Answer these questions from the travel advice passage.
1. If the price tag is too high, what options does the advice name for upgrades at a lower cost?
2. How are trip costs presented at all-inclusive resorts?
3. What four things are generally not included at all-inclusive resorts?

** Document passage **
__________________________________________________

Questions to ask yourself:

  • How long is my flight? Will I be comfortable enough to work, sleep, and eat?

Our advice:

For those who can afford it, it's worth the luxurious experience to land at your destination refreshed, less stressed, and well rested. So that you can enjoy your trip right away! If the price tag is too high, there are often economy plus or business class options that offer upgrades at a lower cost to you.

Am I getting my money's worth at all-inclusive resorts?

All-inclusive resorts have their perks if you want to get away from it all without having to plan out much ahead of time, want to eat and drink your way through the week and want to know how much your trip will cost ahead of time.

Pros:

  • Great for budgeting! Your trip costs are presented in a single up-front price. There are relatively few hidden fees, and you may not even have to worry about tipping.
  • Convenience: Leave your wallet at home.
  • There are tons of included activities and shows so you (and your kids) will never get bored.
  • Resorts are often a lot safer than the local towns in tropical destinations.

Cons:

  • Not worth it if you aren’t a drinker or don’t intend to indulge in lots of alcohol or food. Plus it’s usually bottom shelf liquor.
  • Upscale alcohol brands, motorized water sports, spa treatments and off-site excursions are generally not included.

__________________________________________________

** Information provided **

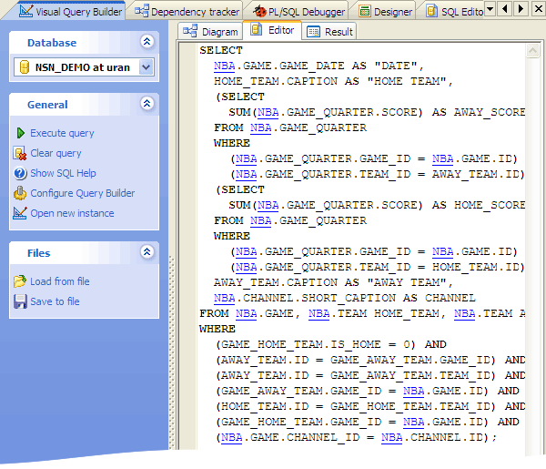Click the Execute query play icon

(21, 133)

__________________________________________________

** Written reply **
1. Economy plus or business class options.
2. In a single up-front price.
3. Upscale alcohol brands, motorized water sports, spa treatments and off-site excursions.